■ Activity: Take the lines below beginning at the line that has "Task: Click the Feedback button in top right" and stopping after the line that has "Task: Click the Red Nail Polish title", and print them exactly as they are, with no other lines.
Start of Data shown
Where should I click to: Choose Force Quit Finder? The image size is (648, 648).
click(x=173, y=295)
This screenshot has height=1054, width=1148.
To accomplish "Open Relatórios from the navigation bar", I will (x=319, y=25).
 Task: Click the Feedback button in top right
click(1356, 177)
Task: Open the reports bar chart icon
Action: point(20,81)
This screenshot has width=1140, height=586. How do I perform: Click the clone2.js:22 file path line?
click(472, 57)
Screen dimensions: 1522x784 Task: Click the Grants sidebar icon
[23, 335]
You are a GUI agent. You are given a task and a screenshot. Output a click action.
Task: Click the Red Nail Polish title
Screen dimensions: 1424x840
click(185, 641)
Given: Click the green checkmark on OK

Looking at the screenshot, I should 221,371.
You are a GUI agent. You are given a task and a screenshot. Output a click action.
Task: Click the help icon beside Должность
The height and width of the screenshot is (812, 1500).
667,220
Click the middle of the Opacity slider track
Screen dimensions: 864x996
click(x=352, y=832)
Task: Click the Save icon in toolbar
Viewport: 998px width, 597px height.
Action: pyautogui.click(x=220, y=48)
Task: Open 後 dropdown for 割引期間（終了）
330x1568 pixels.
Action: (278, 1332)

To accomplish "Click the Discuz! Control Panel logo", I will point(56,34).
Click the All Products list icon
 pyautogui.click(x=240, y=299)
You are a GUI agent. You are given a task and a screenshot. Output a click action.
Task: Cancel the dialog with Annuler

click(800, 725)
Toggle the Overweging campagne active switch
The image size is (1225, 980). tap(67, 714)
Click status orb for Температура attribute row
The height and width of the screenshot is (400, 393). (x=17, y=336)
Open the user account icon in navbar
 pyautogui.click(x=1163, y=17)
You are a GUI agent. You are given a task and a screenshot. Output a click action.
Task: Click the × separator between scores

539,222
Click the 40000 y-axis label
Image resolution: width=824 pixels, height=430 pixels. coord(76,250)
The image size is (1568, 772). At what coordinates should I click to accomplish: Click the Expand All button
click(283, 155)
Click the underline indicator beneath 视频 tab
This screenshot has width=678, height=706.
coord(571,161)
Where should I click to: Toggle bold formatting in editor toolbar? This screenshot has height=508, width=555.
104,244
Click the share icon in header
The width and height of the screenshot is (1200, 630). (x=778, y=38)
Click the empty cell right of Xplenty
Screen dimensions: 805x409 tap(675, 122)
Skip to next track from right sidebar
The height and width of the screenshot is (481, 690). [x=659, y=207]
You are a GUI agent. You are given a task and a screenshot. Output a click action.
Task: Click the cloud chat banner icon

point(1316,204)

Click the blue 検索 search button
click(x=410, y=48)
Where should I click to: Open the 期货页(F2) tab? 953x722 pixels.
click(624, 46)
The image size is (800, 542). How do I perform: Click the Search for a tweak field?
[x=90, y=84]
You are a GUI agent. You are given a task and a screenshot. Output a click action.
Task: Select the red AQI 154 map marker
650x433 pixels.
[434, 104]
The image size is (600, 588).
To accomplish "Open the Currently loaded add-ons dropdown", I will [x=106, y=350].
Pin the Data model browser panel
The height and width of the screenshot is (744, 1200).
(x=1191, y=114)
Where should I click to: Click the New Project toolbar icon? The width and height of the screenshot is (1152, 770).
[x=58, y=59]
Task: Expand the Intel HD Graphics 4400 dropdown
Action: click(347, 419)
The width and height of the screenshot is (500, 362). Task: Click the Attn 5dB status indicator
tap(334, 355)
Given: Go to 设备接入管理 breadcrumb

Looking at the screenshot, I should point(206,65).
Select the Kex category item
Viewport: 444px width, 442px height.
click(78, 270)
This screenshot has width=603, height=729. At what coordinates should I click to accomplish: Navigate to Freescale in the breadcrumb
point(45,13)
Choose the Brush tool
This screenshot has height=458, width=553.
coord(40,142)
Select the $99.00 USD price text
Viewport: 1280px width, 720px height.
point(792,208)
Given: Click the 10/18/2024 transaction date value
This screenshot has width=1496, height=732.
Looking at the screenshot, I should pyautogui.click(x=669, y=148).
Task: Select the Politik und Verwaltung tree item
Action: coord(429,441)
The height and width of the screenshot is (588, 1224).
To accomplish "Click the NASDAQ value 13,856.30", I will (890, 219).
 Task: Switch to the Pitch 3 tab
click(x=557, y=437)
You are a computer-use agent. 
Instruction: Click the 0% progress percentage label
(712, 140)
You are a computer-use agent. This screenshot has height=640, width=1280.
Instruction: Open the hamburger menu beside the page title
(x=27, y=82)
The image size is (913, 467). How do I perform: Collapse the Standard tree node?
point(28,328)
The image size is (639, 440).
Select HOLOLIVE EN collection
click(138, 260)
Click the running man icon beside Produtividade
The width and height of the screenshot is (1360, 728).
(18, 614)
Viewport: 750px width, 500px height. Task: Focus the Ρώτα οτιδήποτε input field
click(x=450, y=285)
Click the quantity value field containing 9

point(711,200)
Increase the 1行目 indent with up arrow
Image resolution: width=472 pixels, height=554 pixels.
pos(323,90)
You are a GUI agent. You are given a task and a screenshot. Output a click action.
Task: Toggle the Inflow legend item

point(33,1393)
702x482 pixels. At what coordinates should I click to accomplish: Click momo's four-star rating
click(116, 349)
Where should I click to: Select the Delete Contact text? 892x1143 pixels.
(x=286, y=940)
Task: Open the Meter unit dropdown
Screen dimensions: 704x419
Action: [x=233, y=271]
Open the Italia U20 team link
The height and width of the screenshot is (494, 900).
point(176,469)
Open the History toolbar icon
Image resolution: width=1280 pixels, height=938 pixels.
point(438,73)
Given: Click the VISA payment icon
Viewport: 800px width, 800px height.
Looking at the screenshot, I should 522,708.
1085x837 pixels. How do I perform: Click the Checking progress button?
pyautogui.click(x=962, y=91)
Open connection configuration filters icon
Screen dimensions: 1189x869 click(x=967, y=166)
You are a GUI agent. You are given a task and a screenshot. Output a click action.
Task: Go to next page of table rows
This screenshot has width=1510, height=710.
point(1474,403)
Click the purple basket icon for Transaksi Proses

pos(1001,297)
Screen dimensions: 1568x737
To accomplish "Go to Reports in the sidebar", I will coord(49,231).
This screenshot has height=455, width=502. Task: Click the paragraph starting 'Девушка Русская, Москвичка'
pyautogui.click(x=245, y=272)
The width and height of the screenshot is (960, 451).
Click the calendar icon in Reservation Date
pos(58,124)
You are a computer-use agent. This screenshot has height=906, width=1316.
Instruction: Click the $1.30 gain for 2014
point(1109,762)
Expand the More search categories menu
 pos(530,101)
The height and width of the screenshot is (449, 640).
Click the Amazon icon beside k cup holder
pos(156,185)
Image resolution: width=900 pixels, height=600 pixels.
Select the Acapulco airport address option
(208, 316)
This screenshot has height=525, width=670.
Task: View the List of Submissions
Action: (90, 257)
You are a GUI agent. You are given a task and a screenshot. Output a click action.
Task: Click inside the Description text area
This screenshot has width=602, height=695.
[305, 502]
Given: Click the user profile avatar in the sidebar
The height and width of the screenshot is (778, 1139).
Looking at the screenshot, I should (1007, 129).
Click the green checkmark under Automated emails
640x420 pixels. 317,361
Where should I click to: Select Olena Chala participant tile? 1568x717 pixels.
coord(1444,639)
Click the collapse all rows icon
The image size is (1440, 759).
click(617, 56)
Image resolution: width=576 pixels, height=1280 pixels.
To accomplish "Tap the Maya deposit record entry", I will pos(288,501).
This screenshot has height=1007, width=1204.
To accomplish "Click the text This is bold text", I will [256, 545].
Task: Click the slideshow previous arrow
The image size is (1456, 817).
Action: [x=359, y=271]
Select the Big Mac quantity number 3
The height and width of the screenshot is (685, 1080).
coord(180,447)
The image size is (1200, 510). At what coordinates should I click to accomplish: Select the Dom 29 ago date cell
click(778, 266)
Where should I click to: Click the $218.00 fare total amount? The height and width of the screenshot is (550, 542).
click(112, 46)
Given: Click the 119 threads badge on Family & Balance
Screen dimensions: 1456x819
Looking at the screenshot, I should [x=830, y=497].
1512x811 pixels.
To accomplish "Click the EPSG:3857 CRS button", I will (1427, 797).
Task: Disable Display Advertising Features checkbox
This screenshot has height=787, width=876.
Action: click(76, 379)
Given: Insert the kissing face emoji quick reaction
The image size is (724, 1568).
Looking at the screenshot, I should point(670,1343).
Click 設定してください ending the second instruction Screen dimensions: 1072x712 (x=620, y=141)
End of Data shown
■ Solved problem:
 Task: Click the Feedback button in top right
click(1356, 177)
Task: Open the reports bar chart icon
Action: point(20,81)
This screenshot has width=1140, height=586. How do I perform: Click the clone2.js:22 file path line?
click(472, 57)
Screen dimensions: 1522x784 Task: Click the Grants sidebar icon
[23, 335]
You are a GUI agent. You are given a task and a screenshot. Output a click action.
Task: Click the Red Nail Polish title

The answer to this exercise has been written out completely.